Distilled classifier scores by category (both heads)
| Category | Codex | Gemma |
|---|---|---|
| Metaresearch | 0.002 | 0.003 |
| Meta-epidemiology (narrow) | 0.000 | 0.000 |
| Meta-epidemiology (broad) | 0.000 | 0.000 |
| Bibliometrics | 0.001 | 0.001 |
| Science and technology studies | 0.000 | 0.000 |
| Scholarly communication | 0.001 | 0.000 |
| Open science | 0.000 | 0.001 |
| Research integrity | 0.000 | 0.001 |
| Insufficient payload (model declined to judge) | 0.001 | 0.000 |
Machine scores (provisional)
The two teacher heads of the student model, read on this work. A score orders the frame for review; it never asserts a category, and the validation status ships verbatim with every row.
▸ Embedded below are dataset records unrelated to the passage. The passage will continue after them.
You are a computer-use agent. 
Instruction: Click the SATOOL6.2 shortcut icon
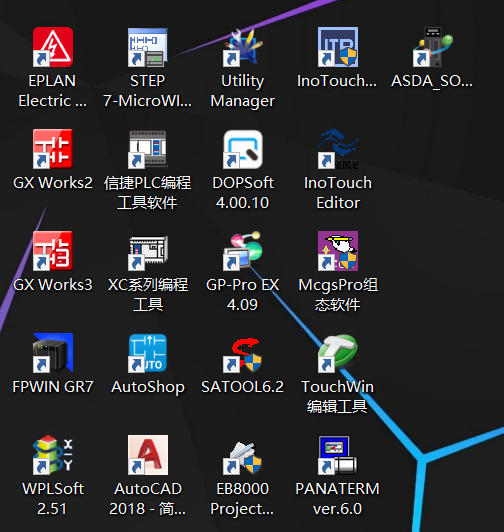pyautogui.click(x=243, y=353)
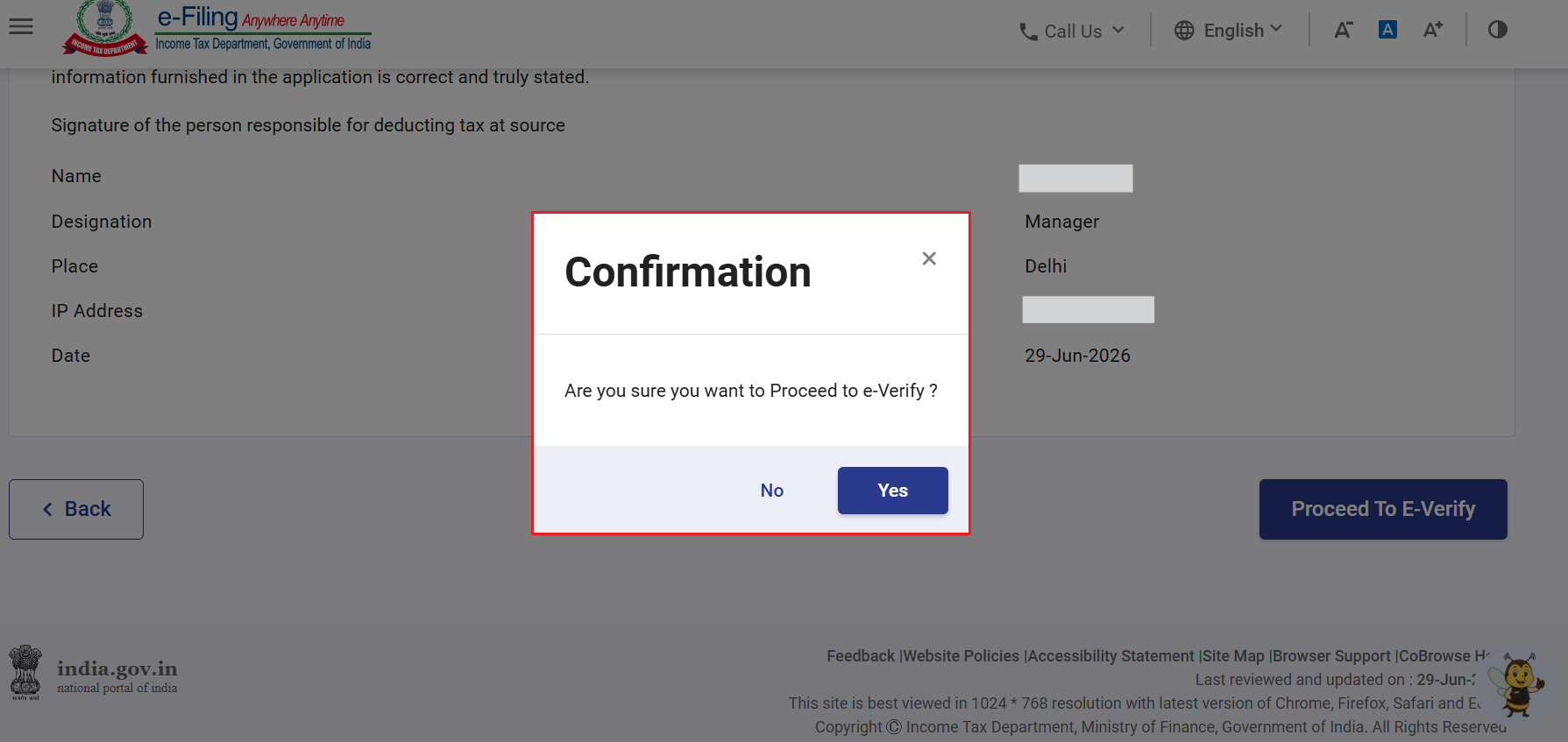Reset to default font size icon
This screenshot has height=742, width=1568.
point(1387,30)
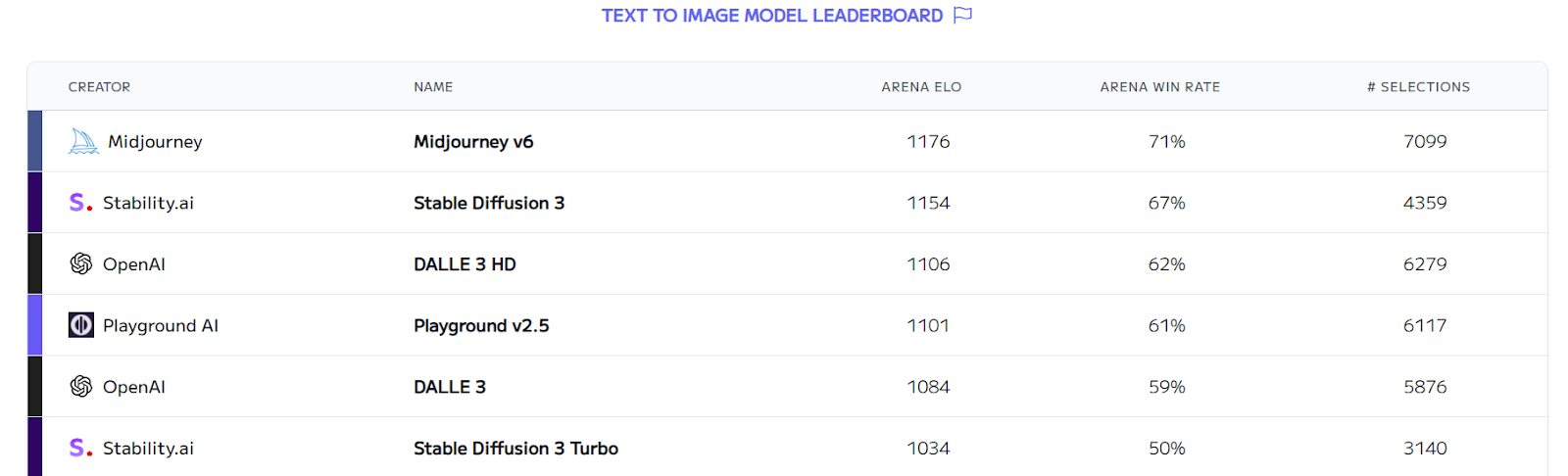Click the flag icon next to the leaderboard title

(x=962, y=15)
Baseline scores from an immature model (maturity gate not passed, 7 training rounds). Scores rank; they never assert a category.
score_only:v0-immature-baseline · verbatim from the scoring run: score_only means the number may rank works, and no category label ships from itClassification
machine, unvalidatedMachine predicted; a candidate call from one source (direct Gemma or distilled Codex), not a consensus.
How this classification was reached, model by model and score by score, is at the end of the page under "How this classification was reached".